A Apple não está diretamente no negócio de aplicativos sociais, e gosta de apontar suas próprias configurações de privacidade e mandatos de aplicativos (ignorando outras questões de privacidade inerentes aos dispositivos Apple). Ainda assim, seus dispositivos criaram o ecossistema de aplicativos como o conhecemos. A empresa agora está promovendo seu próprio anti-metaverso com o Vision Pro. Não sabemos quão popular poderá se tornar, nem quantos aplicativos as pessoas deverão utilizar ao usar o headset.
O que a Apple e o CEO Tim Cook querem agora são óculos AR completos. Esses dispositivos parecem projetados para nos tirar do isolamento dos aplicativos sociais ao forçar nossos feeds diretamente à nossa frente a ponto de não conseguirmos ver o quão isolados estamos. Seria um benefício para a Apple, que já é uma empresa que realmente quer que seus usuários permaneçam em seu ecossistema de aplicativos. Essa forma agora rotineira de rendição invisível e forçada aos produtos e serviços da Apple parece bastante totalitária. Ainda assim, a Apple não é a única competindo pela atenção do usuário. A Apple é culpada, mas é discutível se é mais responsável do que as outras grandes empresas de tecnologia. Ainda assim, os filhos da Apple provavelmente diriam algo como “aprendemos isso observando você”.
A Apple se tornou “o homem” que precisa ser esmagado com a força de um martelo lançado? Sim, definitivamente, embora não mais do que qualquer uma das outras maiores empresas de tecnologia. Mesmo naquela época, a mensagem anti-autoritária do agora famoso comercial da Apple foi derrubada pela clara intenção consumista por trás dela. Outros computadores estão conduzindo você em direção à aceitação cega. Não seja uma ovelha morta de cérebro. Compre um Mac.
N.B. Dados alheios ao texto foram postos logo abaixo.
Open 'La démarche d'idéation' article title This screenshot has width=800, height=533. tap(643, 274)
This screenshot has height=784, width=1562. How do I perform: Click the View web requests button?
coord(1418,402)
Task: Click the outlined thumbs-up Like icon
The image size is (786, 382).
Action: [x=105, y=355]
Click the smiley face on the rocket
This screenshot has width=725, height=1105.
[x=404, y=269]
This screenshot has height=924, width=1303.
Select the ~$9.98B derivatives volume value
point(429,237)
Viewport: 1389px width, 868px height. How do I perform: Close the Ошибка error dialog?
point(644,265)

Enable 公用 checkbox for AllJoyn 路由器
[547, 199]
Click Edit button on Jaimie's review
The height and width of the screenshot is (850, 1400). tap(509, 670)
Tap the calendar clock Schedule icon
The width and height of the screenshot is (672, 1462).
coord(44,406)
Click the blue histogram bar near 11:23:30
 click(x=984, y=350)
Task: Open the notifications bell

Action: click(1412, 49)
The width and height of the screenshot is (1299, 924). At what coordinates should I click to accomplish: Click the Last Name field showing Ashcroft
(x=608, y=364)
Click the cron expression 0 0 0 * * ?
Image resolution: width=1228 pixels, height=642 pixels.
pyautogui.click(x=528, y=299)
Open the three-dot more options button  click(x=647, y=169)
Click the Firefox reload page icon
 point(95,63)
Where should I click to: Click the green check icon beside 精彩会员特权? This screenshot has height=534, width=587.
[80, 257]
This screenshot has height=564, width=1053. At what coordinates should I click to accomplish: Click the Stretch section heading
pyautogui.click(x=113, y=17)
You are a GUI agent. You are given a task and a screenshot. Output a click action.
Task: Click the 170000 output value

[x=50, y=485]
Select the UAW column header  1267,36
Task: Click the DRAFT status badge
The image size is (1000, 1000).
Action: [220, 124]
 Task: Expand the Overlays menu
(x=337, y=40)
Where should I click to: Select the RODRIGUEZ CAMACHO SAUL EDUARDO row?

A ironia de as pessoas pagarem a Orwell por causa de sua escrita nunca foi esquecida pelo escritor quando estava vivo. O mesmo senso de ironia pode se traduzir nas várias tentativas de trazer “1984” para a tela grande, mas um comercial baseado em sua obra é uma aparição estranha que exige muito ceticismo. A Apple e Scott tiveram que ignorar como Eric Blair, AKA George Orwell, era um socialista ardente que criticou o colonialismo, o industrialismo e o capitalismo por toda a vida antes de escrever “1984” em 1948. Este era o mesmo anti-fascista ardente que foi ferido lutando contra fascistas na Guerra Civil Espanhola ao lado dos anarquistas (você pode ler essa história em seu relato pessoal “Homenagem à Catalunha”). Ele escreveu vários ensaios como “O Leão e o Unicórnio”, onde criticava explicitamente anúncios em jornais e como funcionam como parte de um sistema para distrair a atenção das pessoas longe dos problemas modernos.
Há um milhão de maneiras de criticar as opiniões de Orwell, e até o homem em si. Ele era notoriamente difícil de lidar, e não era exatamente o epítome de um bom pai. Ainda assim, o comercial de 1984 da Apple é um artefato de artifício. Continuamos nos referindo a ele com reverência nostálgica, mas sua mensagem era tão confusa naquela época quanto é agora. Prefiro não fingir que há mais alguma coisa no comercial além de ser uma grande piada sobre martelos e telas.